BEIJING (BLOOMBERG) - The Covid-zero policy is the most "economic and effective" for China and the country is capable of achieving its goal of stamping out infection, said President Xi Jinping on a visit to Wuhan, the city where the virus was first detected in late 2019.
The remarks, reported by state media Xinhua, made clear that the world's No. 2 economy does not plan to back away from an approach of lockdowns and mass testing that has isolated it from a world living with the virus.
Efforts to stamp out the pathogen as it has become increasingly infectious has extracted a tremendous social and economic cost, but China has defied critics that said elimination was not possible as its biggest cities of Beijing and Shanghai squashed outbreaks with months of strict curbs.
Mr Xi's comments are likely to dash hope that China is cautiously embarking on an exit plan, after its travel curbs were unexpectedly eased on Tuesday (June 28).
"China's population base is large, and if 'herd immunity' and 'lying flat' policies were taken, the consequences will be unimaginable," he said, according to Xinhua.
"We would rather temporarily affect a little economic development, than to risk harming people's life safety and physical health, especially the elderly and children."
The comments represent the clearest sign yet that Mr Xi was willing to expend the political power he’s amassed over the past decade defending a policy that has required locking down large swaths of the country’s most economically important cities for weeks on end.
The president characterised Covid Zero as connected to the Communist Party’s “nature and purposes”. “We have the leadership of the party, we have the communities as the foundation at grassroots level, we have the capability and strength to implement "dynamic-clearance policy" until reaching the final victory,” Mr Xi said, using China’s preferred term for the approach.
The comments come in the run up to a pivotal party congress later this year, in which Mr Xi is expected to secure a precedent-breaking third term in power.
By increasingly tying Covid Zero to his own prestige as a leader, Mr Xi is making it riskier for critics of the policy to speak up and also raising the political stakes for himself.
China’s Covid-19 outbreaks and an ongoing property market slump have put the government’s economic growth target of around 5.5 per cent out of reach.
In Wuhan, Mr Xi said China “needs to promote the stable and healthy development of the economy as much as possible at the same time” as carrying out the work of pandemic prevention.

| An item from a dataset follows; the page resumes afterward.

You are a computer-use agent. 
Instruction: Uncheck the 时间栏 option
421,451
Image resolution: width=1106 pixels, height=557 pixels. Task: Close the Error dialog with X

Mr Xi also said the country needed to be more self-reliant on developing cutting edge technologies, especially in chip industry and high-end manufacturing, saying the country must “firmly hold the lifeline of science and technology in its own hands”.
Mr Xi’s remarks come after the country managed to quell its most serious outbreaks since the Wuhan crisis: both Shanghai and Beijing reported zero local cases on Monday, for the first time since Feb 19, with the financial hub in particular emerging from a bruising two-month lockdown.
The Omicron outbreak has tested its playbook, but China appears to have emerged from that with a new protocol for maintaining Covid Zero indefinitely.
While an easing of travel quarantine buoyed markets on Tuesday as a sign of reopening, officials in the same document codified a standardised approach to mass testing and lockdown that local officials should follow.
China’s 1.4 billion people live in a new normal of constant testing and tracking.
In the capital of Beijing, residents are required to show a green code on a mobile app that tracks their health status, and take a Covid-19 test every three days to enter any public venue, including restaurants, shops, and mass transportation. Kids over age three must be tested to play in the park.